### [Отрывок для чтения]
╔══

Все поведение и весь строй душевной жизни человека формируется под влиянием двух факторов - наследственности и воспитания, понимаемого в самом широком смысле воздействия на человека внешних влияний и его внутренних переживаний.

Природные инстинкты человека "не могут быть хорошими или дурными" (Лай), так как качество поступка определяется свободой его совершения человеком. Но эти инстинкты могут быть полезными или вредными для нравственности. Воспитатель не может остановиться пред властью инстинктов, так как в этом случае его значение совершенно уничтожилось бы. О праве воспитания одного человека другим современная педагогика не ставит и вопроса, так как это право признается бесспорным.

Положение простого наблюдателя за развитием природных свойств ребенка, как это рекомендовалось отчасти Ж. Ж. Руссо и настойчиво проводилось гр. Л. Толстым, может привести будущие поколения к такой разнузданности, пред которой невольно ужаснется само то поколение. Отсутствие общеобязательных норм и теперь сделало свое разрушительное дело, и теперь вопрос является не о нраве воспитания одного человека другим, а о лучших способах применения этой обязанности старшего поколения относительно младшего на деле. На что именно следует влиять воспитателю в душе ребенка, на какую сторону его жизни, об этом составляется все более и более устойчивое мнение, склоняющееся к воспитанию воли. Хотя, следует заметить, что некоторые психологи за этой способностью не признают самостоятельного значения, объясняя ее функции соединением представления с чувством. Но против этой теории выставляется факт болезненного отсутствии воли в явлениях т. н. абулии, при нормальности познания и чувствовании.

"Несомненно, что всякий вступает в жизнь с известным запасом инстинктивных наклонностей, являющихся наследием наших предков, и эти наклонности в процессе развития человека обыкновенно становятся зависимыми от его воли" (О. Ши, стр. 23), и "имеются утешительные факты того, что сильная воля индивидуума может бороться с бременем опасной наследственности" (Э. Кей. стр. 16).

╚══

### [Данные]
╔══

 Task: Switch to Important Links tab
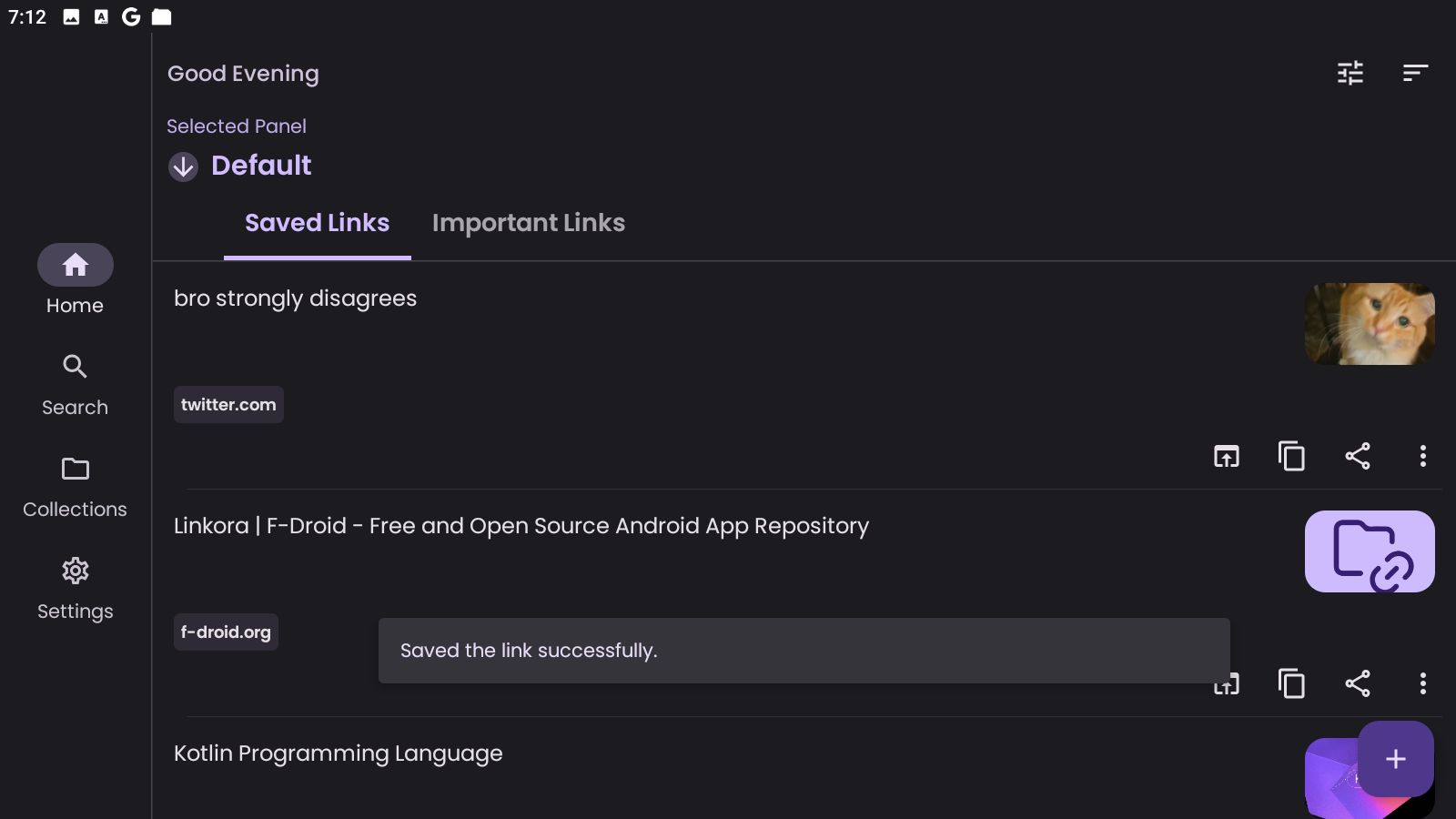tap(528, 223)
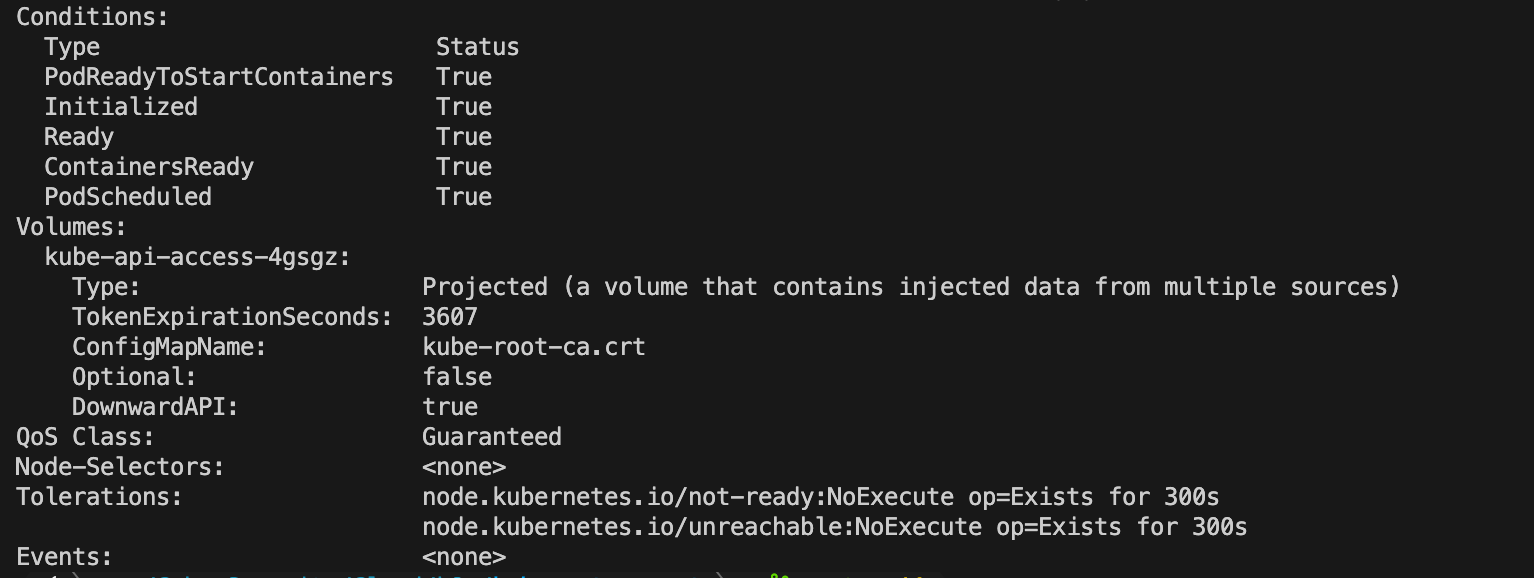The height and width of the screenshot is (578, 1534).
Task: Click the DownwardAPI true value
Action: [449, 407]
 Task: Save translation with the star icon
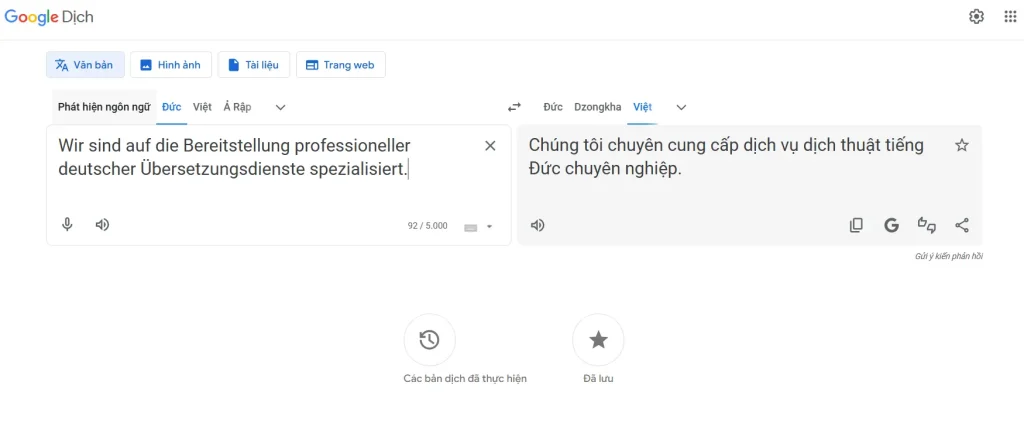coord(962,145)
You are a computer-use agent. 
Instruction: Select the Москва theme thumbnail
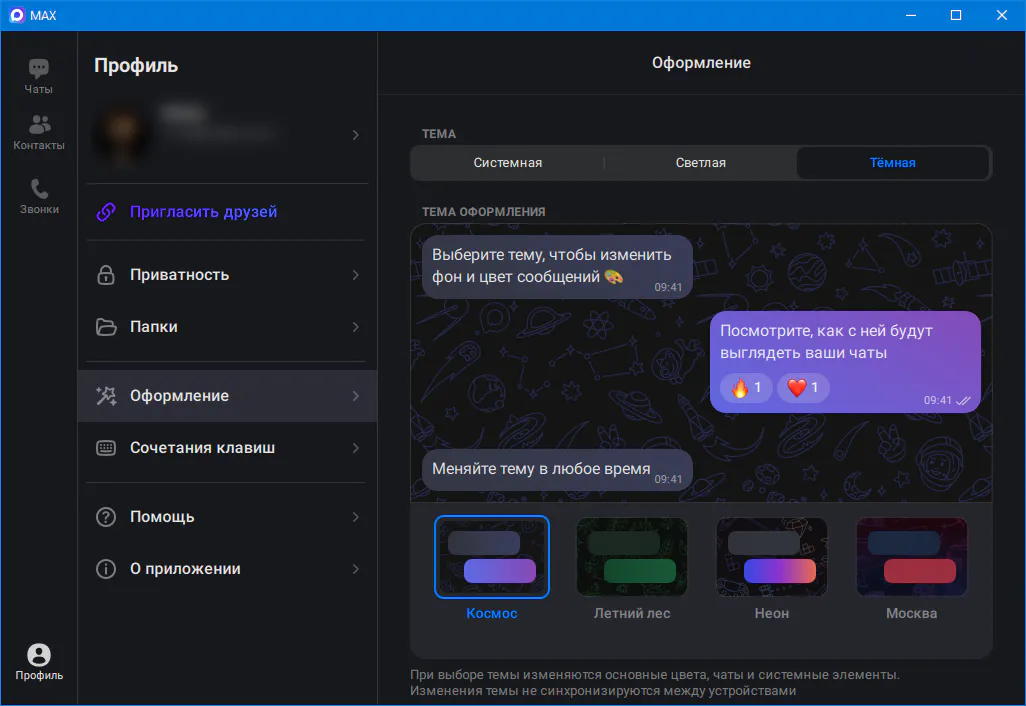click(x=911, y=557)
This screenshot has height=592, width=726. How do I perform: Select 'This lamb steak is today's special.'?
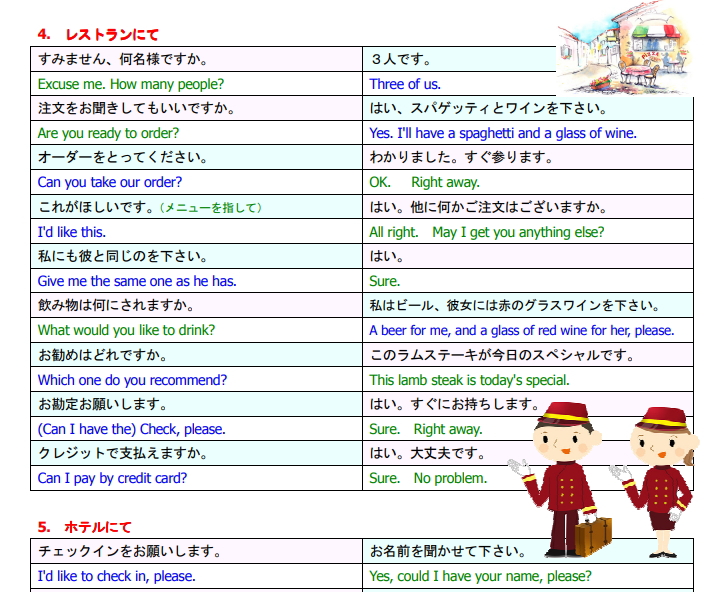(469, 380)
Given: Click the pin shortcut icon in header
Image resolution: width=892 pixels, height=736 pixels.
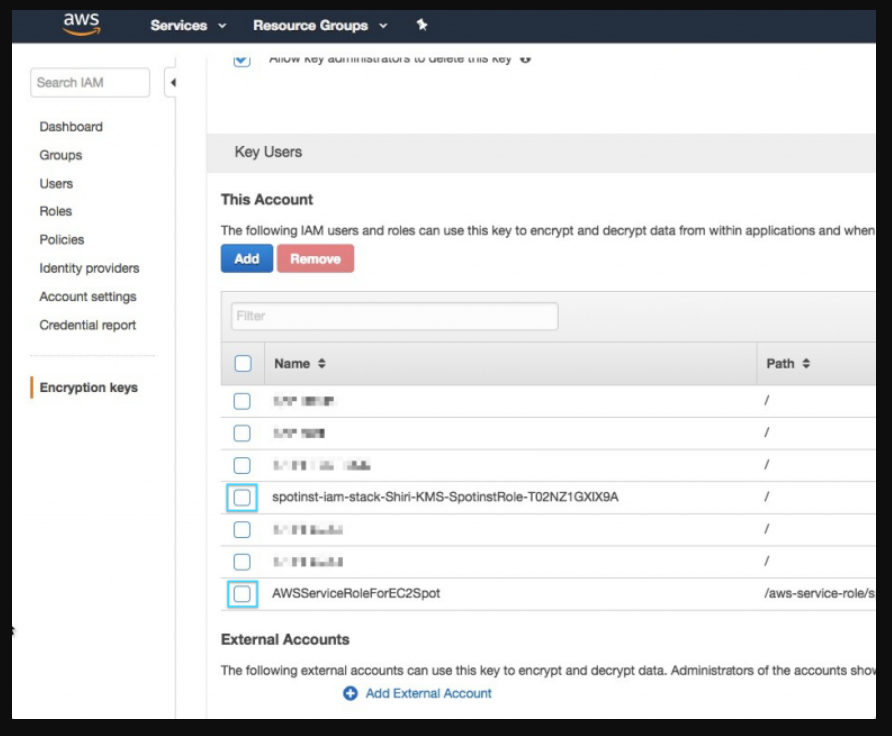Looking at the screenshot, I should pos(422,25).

╚══
╔══

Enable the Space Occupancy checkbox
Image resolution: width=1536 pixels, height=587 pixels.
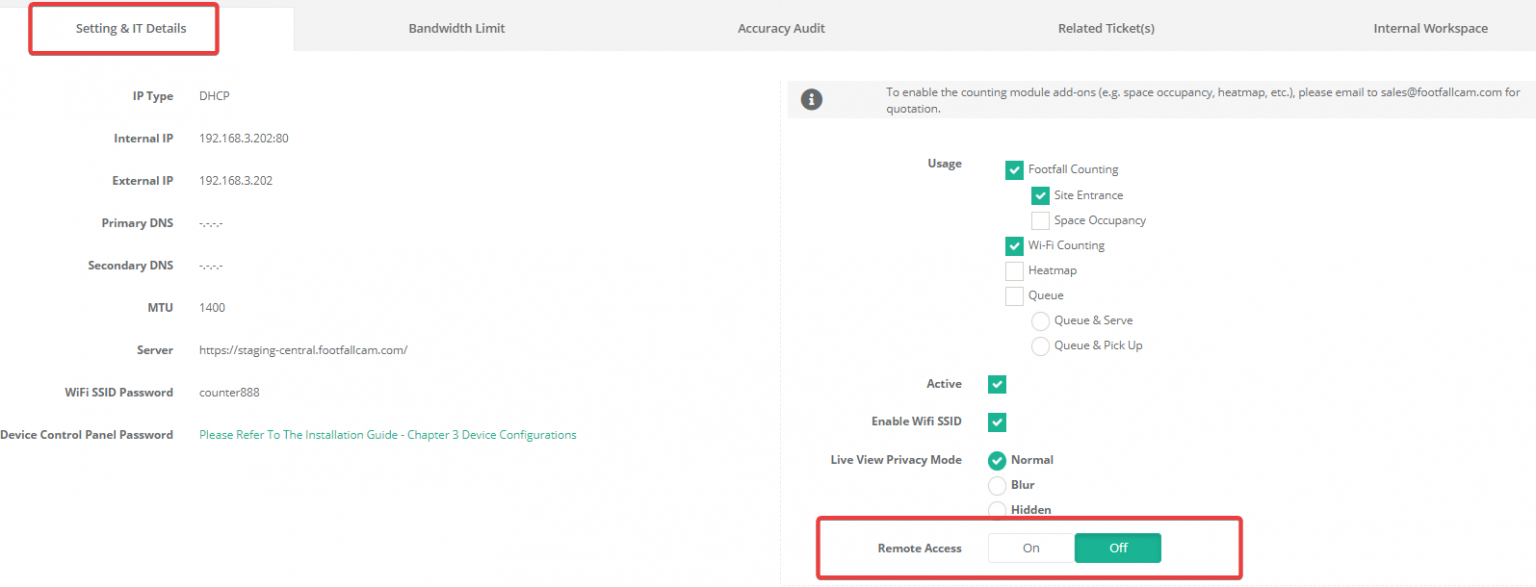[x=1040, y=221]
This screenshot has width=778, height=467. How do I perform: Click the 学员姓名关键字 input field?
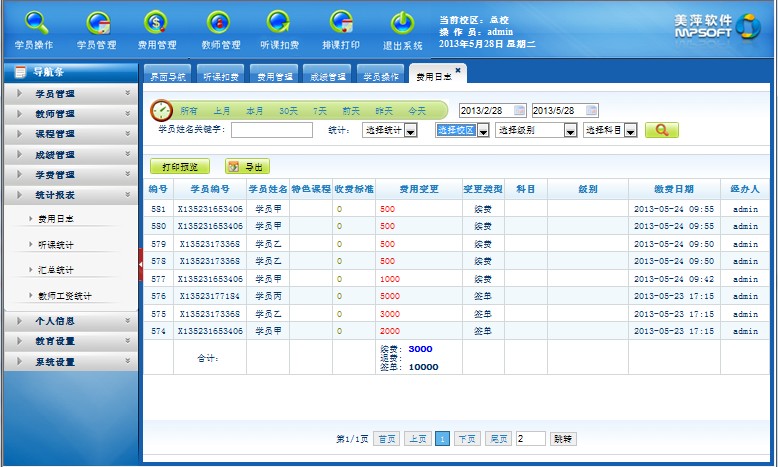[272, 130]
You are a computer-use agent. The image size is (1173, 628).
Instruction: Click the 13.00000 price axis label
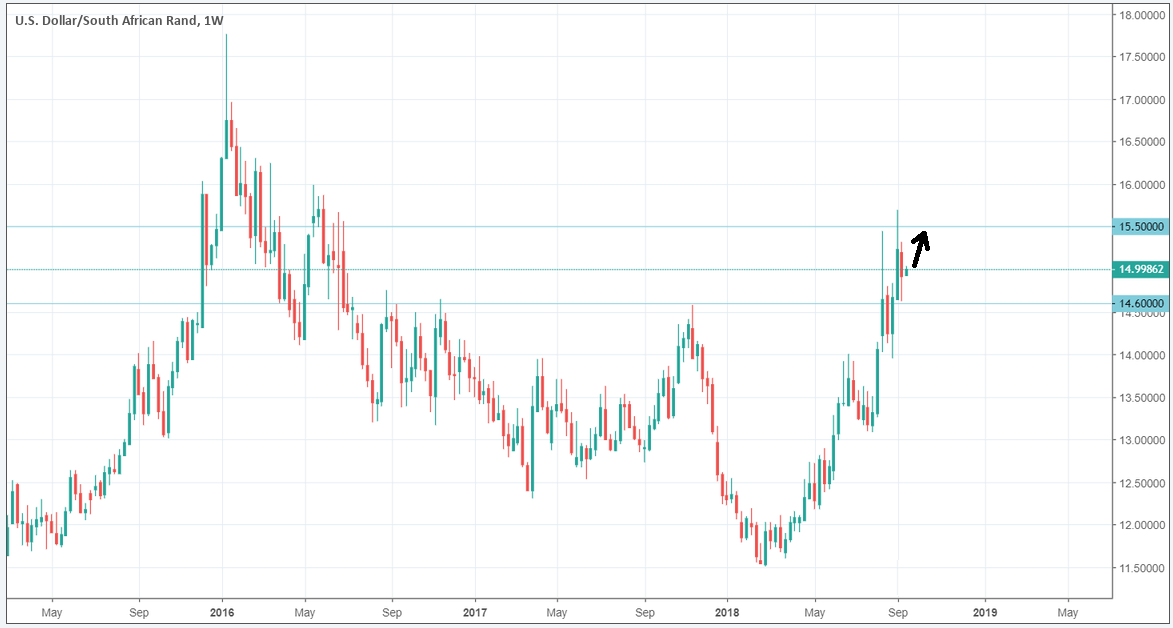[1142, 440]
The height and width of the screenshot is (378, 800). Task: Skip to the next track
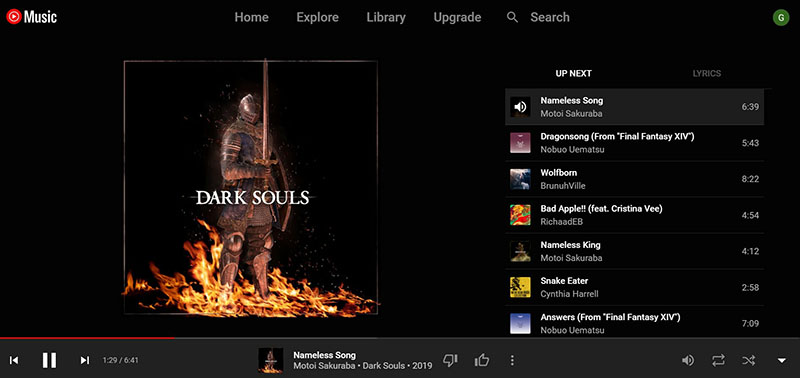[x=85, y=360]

╚══
╔══

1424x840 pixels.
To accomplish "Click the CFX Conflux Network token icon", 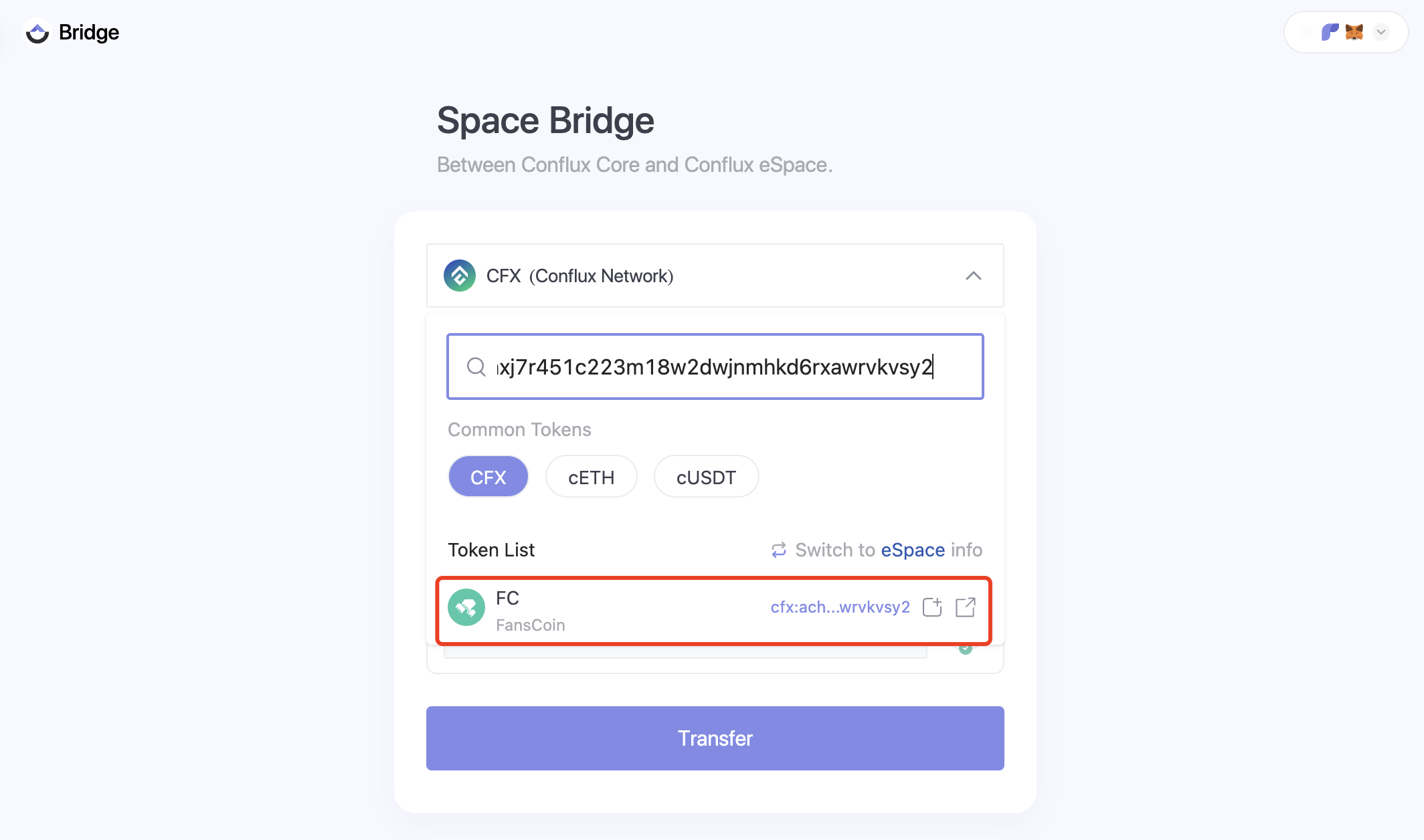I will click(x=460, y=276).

╚══

### [Формулировка задания]
Приведите еще раз дословно часть отрывка о воспитании: всё, начиная со слов «Природные инстинкты человека» и вплоть до слов «право признается бесспорным.».

### [Результат]
Природные инстинкты человека "не могут быть хорошими или дурными" (Лай), так как качество поступка определяется свободой его совершения человеком. Но эти инстинкты могут быть полезными или вредными для нравственности. Воспитатель не может остановиться пред властью инстинктов, так как в этом случае его значение совершенно уничтожилось бы. О праве воспитания одного человека другим современная педагогика не ставит и вопроса, так как это право признается бесспорным.